There is nothing much I can say about myself. And no biographical element is truly relevant to oneself anyway. It’s the story of another guy that people identify as “me”. We let them do so because doing more is  tiring and doing less would be pointless.

Let’s just say that I was born in 1960, near Paris, France. “Contempory art” was born before me but true painting was not dead yet. Yves Klein just got famous by taking pictures of naked girls rolling their body in blue paint. Boris Vian had died nine months before my birth, in a movie theater. No link with my parents, eventhough I like to think I was conceived at the same moment. Nothing much has happened since. Just life, but all of it, I guess. I’m writing but do not consider myself as a writer. I’m painting but I don’t consider myself as a painter. I am elsewhere.

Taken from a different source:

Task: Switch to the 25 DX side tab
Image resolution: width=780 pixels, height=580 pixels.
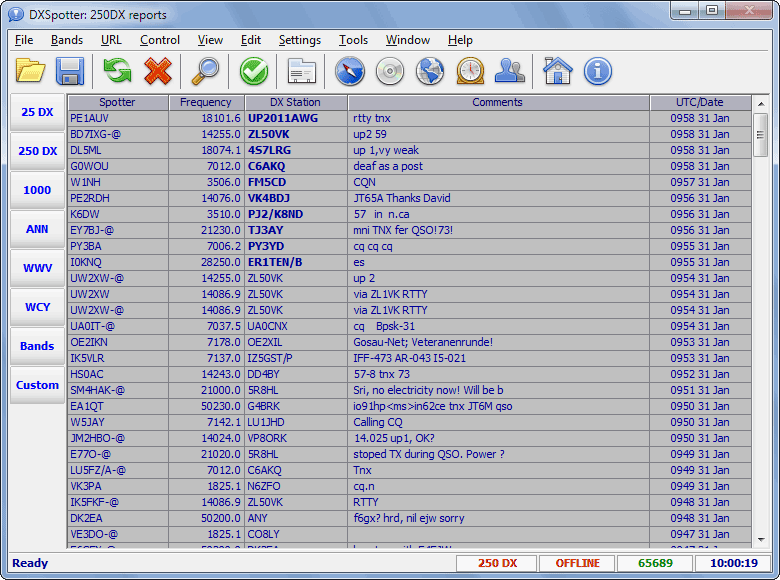Action: tap(37, 113)
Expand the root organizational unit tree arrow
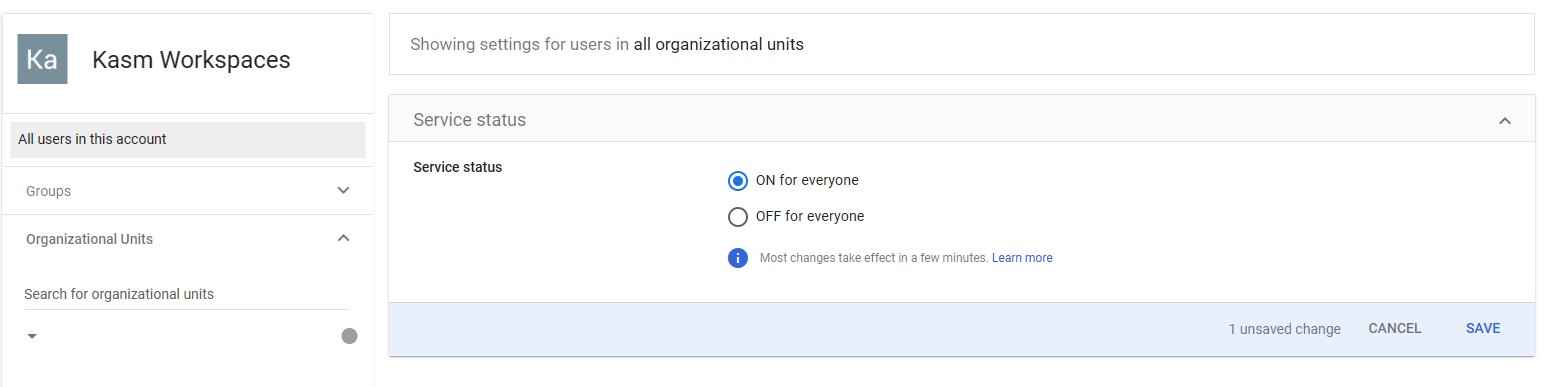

Jean Genet had a kind of satori one day in a train. He was sitting in front of a man, probably a commercial traveler. This man was looking… like nothing. He was ugly, like most people, dirty, like most people, wore ordinary clothes, was in his mid-fifties. He would not be remembered by anyone. But Genet felt all of a sudden that he was this man. Nothing special, if you dig at the root of the human condition, was making any difference between this man, himself, or any other man in that train.

Genet got rid of much of his ego that day, and changed for ever his behavior and his way of looking.

Do we know a man better by reading his books, admiring his paintings? I don’t think so. Art is a creation, by the artist, for sure, but very much by art itself too, like cooking. How could I put it ? It’s not about painting nice pictures, it’s about exploring the mystery of our own night. I know, it sounds pretentious, but that’s what art has been about for a while.

So, my friend, read my texts if you have a chance to find them, look at my paintings if you wish, they won’t tell you much about me, and that’s fine. As my dear Bukowski used to say: “Don’t try”.